Chapter Seminar

Design and Crime Prevention in Learning Environments

March 21, 2023
4:30 – 6:00 PM

Bora Architects
1705 SE 3rd Ave., Portland, OR 97214

CPTED Crime Prevention Through Environmental Design (CPTED) is a design framework that gained prominence in the 1990’s based on the works of Jane Jacobs and Oscar Newman and attempts to reduce the incidence and fear of crime through interventions in the built environment. This framework is ubiquitous throughout western public institutions as a means of managing community behavior through access and surveillance strategies. Because it is rooted in whiteness- the psychic and material infrastructure that normalizes the conditions of being wealthy, straight, cis-gender, able bodied, European-descended, and a man- it functionally perpetuates social, political, economic inequities based on race, class, and gender.

In this seminar, we will examine CPTED through a critical lens to better understand in prominence in institutional safety & security operations, and explore values and strategies to approach designing for safety in more equitable ways.

Learning Objectives:
  • Establish an essential understanding of the origins and development of Crime Prevention Through Environmental Design (CPTED)
  • Understand how CPTED came to be adopted, how it evolved, and how it has been used in school design.
  • Explore the CPTED movement through a lens that centers race, class, and gender.
  • Explore alternative design methods that center the lived-experience of historically overlooked and undervalued members of our communities when considering safety and security in the built environment.

Speaker: Derrick McDonald, Associate| Equitable Design Strategist
Derrick McDonald Derrick is a designer, researcher, and community organizer whose work is rooted in the understanding that the spaces that we make, in turn make us.
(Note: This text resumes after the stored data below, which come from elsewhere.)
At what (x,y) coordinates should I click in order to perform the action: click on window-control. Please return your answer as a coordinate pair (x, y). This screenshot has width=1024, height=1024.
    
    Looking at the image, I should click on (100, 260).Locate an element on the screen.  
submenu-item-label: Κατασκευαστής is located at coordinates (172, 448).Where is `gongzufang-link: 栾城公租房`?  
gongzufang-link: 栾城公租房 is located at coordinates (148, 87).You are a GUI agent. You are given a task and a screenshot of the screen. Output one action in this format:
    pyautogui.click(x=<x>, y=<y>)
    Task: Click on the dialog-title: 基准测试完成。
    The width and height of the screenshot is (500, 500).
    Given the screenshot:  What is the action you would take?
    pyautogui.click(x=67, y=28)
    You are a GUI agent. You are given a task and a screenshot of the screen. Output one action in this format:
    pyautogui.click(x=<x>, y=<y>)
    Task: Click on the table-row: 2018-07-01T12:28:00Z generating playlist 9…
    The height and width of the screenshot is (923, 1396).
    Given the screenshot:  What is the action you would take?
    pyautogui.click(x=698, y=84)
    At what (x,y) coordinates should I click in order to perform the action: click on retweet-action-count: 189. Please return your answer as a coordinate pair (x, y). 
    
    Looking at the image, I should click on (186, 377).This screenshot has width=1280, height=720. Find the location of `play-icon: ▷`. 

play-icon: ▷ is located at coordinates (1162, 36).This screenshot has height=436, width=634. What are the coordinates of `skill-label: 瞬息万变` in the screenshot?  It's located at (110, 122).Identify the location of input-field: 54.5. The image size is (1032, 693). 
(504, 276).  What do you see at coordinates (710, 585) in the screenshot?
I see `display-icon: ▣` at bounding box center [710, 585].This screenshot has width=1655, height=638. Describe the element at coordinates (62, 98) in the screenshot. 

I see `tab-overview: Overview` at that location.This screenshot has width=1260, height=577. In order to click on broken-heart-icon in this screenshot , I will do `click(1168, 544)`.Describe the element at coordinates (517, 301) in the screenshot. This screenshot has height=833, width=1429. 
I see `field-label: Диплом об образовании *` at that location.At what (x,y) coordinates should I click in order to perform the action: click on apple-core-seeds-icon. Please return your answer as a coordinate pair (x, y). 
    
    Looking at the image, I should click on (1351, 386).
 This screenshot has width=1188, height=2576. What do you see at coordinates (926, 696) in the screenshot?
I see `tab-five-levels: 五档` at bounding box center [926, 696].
Derrick’s responsibility at Hacker as an Equitable Design Strategist is to identify and incorporate methods into our process that expand our collective imagination. By centering the lived experience and positionality of Black and Indigenous communities, we can decenter social-control, accumulation, and violence as hallmarks of design and situate responsibility, care, and justice at the center of our work.

Derrick was initiated into the industry of design through their work with the Space Matters Cohort and Dr. Amara Pérez, and continues to examine, interrupt, and dismantle the status quo in the built environment through a process of inquiry, reflection, and action. They are also an active member of the collective Black Star Farmers and work to radically reclaim land and food sovereignty on unceded Duwamish and Coast Salish ancestral land.